Many designers are looking at the former Soviet Union as slowly realizing some of its potential. "Russia is humming along," says Papatheodorou. "But much of that is fueled by higher oil prices." Further, the country has proved to be politically stable long enough to become interesting to investors, he says. Farid of ABB Lummus agrees that downstream petroleum work continues apace. "Russia has great potential, but investment in the more upstream projects has been proceeding at a slower pace," he says. Click here to view chart

Water and wastewater privatization is also in demand in Europe and elsewhere. Earth Tech and Yorkshire Water recently were selected to privatize water and wastewater facilities on all U.K. military bases. Creel says there are 900 water-wastewater sites in southern England alone. She also is enthusiastic about environmental work in Eastern Europe. "We just won a contract for a privatized wastewater facility for an oil company in Hungary," she points out. "And in the Czech Republic, we are doing environmental closure work on old Soviet bases."

While a likely multibillion-dollar reconstruction in post-war Iraq will alter the Middle East market dynamic going forward, current hostilities there and elsewhere in the region have not seemed to weaken its current potential. "We are very strong in the Middle East and despite all that is going on we believe that the market is going to get stronger and more stable," says Parsons' DeMartino.

Farid says a new government in Iraq could spur massive development. "People have a lot of expectations about post-war Iraq. After all, it has the second largest oil reserves in the world," he notes. But not everyone has their sights set on Iraq. Many designers complain about the secretive reconstruction procurement process. And some simply are not going to bother. "We won't be chasing the Iraqi market," says Noel Watson, CEO of Jacobs. "We will stay home and take care of our customers here."

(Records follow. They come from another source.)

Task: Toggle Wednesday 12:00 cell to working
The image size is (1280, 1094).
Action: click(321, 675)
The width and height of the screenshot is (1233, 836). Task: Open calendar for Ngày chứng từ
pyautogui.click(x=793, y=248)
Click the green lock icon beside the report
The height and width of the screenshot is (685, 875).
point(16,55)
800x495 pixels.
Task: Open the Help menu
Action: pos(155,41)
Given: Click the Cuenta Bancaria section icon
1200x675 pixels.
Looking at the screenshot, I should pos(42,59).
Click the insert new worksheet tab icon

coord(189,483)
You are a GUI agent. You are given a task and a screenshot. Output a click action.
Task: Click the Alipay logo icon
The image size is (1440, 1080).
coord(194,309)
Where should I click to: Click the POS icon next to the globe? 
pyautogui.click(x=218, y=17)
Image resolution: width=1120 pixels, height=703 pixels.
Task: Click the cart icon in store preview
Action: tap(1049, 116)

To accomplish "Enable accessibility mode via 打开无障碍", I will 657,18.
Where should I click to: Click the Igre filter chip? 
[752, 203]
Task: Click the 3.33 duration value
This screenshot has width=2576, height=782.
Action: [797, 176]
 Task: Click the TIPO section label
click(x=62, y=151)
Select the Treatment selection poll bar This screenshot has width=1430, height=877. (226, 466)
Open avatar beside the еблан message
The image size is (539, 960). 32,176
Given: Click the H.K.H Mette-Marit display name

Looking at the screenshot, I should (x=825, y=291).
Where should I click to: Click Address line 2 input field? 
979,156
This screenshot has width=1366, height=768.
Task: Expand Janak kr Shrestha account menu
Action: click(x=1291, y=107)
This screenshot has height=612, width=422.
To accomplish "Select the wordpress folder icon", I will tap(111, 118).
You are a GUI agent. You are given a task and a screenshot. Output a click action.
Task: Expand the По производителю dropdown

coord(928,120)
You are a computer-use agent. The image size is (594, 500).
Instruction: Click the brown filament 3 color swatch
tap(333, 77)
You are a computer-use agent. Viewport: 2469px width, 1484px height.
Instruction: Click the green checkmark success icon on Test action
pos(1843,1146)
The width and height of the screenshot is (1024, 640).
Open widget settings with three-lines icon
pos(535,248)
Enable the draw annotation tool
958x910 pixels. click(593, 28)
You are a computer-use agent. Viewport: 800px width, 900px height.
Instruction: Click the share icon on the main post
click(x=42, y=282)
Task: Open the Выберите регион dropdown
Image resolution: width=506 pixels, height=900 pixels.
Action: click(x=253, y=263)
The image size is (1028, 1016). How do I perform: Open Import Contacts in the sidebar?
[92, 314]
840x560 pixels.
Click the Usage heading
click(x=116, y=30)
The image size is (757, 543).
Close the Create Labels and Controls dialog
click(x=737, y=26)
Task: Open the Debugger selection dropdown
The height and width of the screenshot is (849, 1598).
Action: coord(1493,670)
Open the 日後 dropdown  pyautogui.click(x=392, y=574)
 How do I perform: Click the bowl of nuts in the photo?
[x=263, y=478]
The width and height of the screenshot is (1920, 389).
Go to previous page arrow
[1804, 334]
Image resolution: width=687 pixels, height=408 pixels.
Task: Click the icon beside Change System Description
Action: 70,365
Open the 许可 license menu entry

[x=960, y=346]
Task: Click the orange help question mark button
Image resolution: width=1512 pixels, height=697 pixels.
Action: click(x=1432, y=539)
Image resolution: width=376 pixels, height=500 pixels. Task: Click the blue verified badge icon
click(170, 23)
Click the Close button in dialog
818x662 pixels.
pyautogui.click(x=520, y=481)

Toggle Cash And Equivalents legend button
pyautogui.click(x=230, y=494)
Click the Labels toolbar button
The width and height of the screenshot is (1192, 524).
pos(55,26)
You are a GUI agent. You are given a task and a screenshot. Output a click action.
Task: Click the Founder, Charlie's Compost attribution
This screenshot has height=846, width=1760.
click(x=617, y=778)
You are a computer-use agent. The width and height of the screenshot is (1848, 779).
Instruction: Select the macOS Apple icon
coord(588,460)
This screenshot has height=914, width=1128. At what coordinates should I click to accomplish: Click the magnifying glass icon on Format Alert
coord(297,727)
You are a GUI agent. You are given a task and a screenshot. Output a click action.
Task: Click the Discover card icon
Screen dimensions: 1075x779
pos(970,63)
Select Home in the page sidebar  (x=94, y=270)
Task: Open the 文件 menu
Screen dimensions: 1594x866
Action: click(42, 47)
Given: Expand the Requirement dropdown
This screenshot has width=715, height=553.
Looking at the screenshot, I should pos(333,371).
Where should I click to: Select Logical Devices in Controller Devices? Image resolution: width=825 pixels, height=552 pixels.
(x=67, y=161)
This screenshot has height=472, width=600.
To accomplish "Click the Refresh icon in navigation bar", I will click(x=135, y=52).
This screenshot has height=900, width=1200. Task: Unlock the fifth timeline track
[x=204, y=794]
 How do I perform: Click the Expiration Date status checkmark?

Many firms are staying home when it comes to Latin America. "Mexico has been hurt bad by the recession in the U.S.," says Papatheodorou. "Argentina seems to have finally hit bottom, although it still has stability problems," he adds, noting the country's gross domestic product fell 12% in 2002. Other nations are in the same boat. "Venezuela had a lot of plans on the boards but the political crisis has put them all on hold," says Farid.

Overall, the world has become a much more complicated place and firms now are increasingly more cautious before grabbing their passports.